MEXICO CITY (AP) — Local governments across Mexico pushed back on Monday May 18th, against President Andrés Manuel López Obrador’s call to reopen the economy in some 300 townships that do not have active cases of coronavirus, with leaders saying they preferred to wait until June before resuming normal activities.
Mexico, which has reported nearly 50,000 total cases and some 5,000 deaths, has seen a steep climb in new infections. Front-line doctors fear that a premature reopening could lead to a second wave of infections — a scenario that recently played out in Chile and Guatemala, where governments had to roll back reopening plans.

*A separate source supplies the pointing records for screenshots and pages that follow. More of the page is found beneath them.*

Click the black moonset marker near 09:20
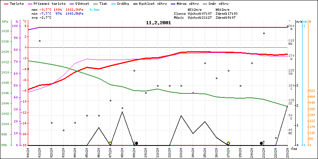The width and height of the screenshot is (318, 159). 136,143
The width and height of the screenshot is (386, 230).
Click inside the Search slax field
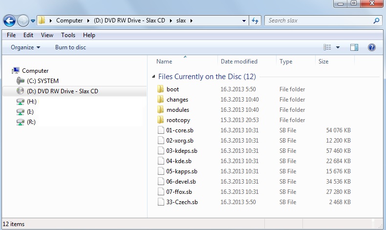(x=318, y=21)
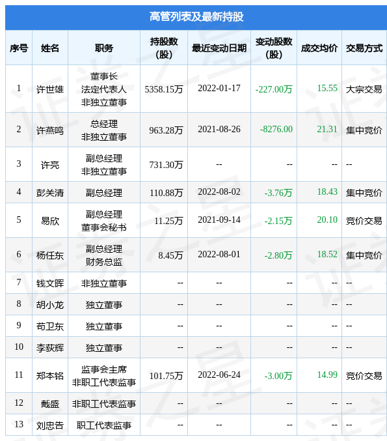Image resolution: width=387 pixels, height=441 pixels.
Task: Click the 姓名 column header
Action: (x=50, y=48)
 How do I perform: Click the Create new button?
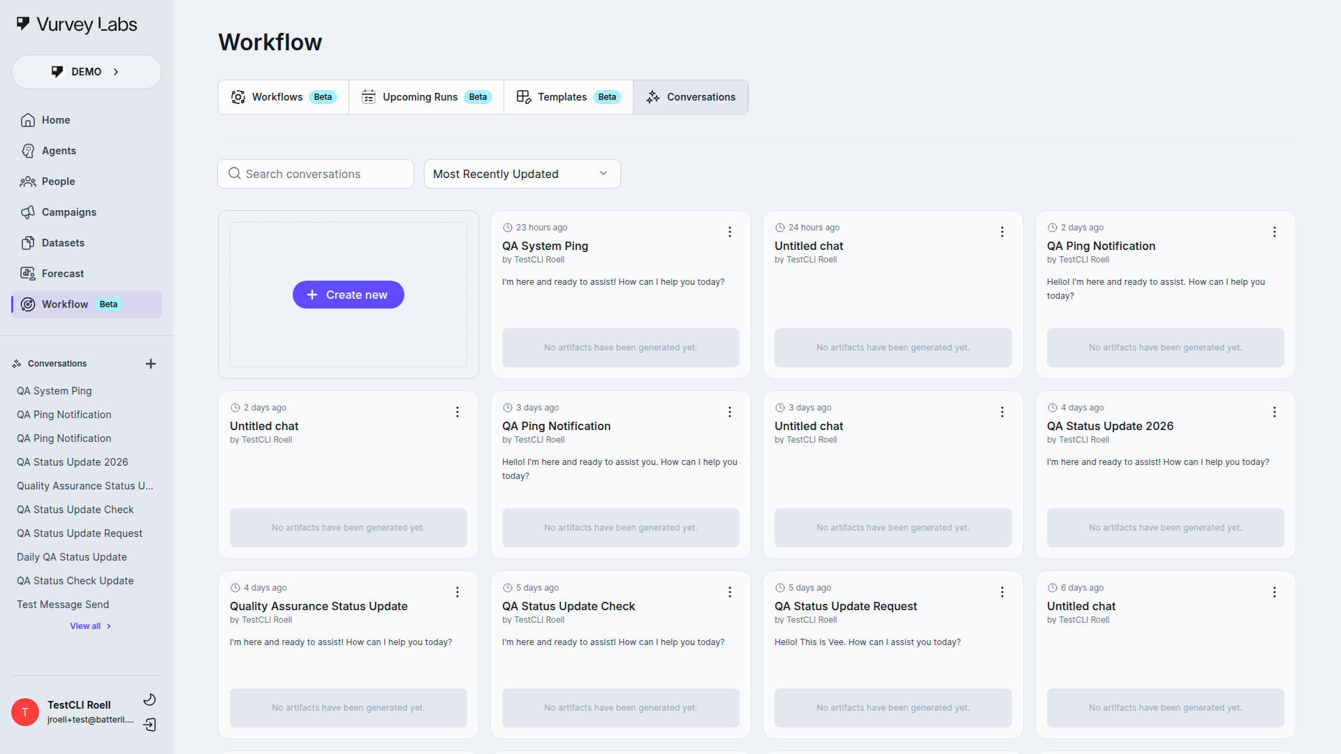[348, 294]
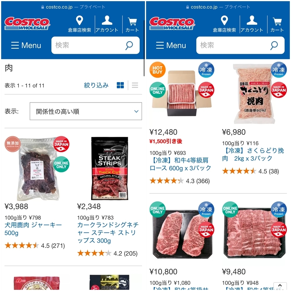Open the Menu hamburger in right screen
This screenshot has width=291, height=291.
[x=171, y=45]
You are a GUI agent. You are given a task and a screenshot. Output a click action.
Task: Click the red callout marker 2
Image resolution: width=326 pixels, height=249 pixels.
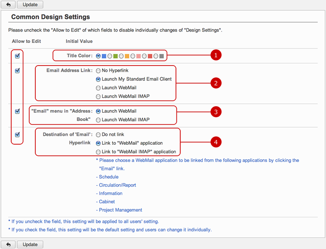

But López Obrador has been pressing to reactivate the economy. In addition to opening virus-free communities, his health advisers have said that the mining, construction and automotive industries could resume operations as early as Monday.
The country’s lockdown — which began in March — will remain in place, but those industries will be allowed to return to production because Mexico’s top advisory body on the pandemic, the General Health Council, had decided to classify them as “essential activities.”
“Today productive social activity has already started to open where it was agreed, and they can start classes,” López Obrador said. “We are talking about around 300 townships where there are no infections.”
A General Motors plant in the central state of Guanajuato told workers that one shift would return to operations Monday. Workers must wear masks and glasses at all times and be clean shaven.
But in most approved areas, the president’s words did not result in any changes.
In the southern state of Oaxaca, which has more than 200 of the infection-free townships, Gov. Alejandro Murat said in a video address Sunday that after consultations with other communities, officials decided to wait until June 1 to begin evaluating whether to resume economic activity.
Murat said students would not return to class Monday even in communities without confirmed cases of the virus.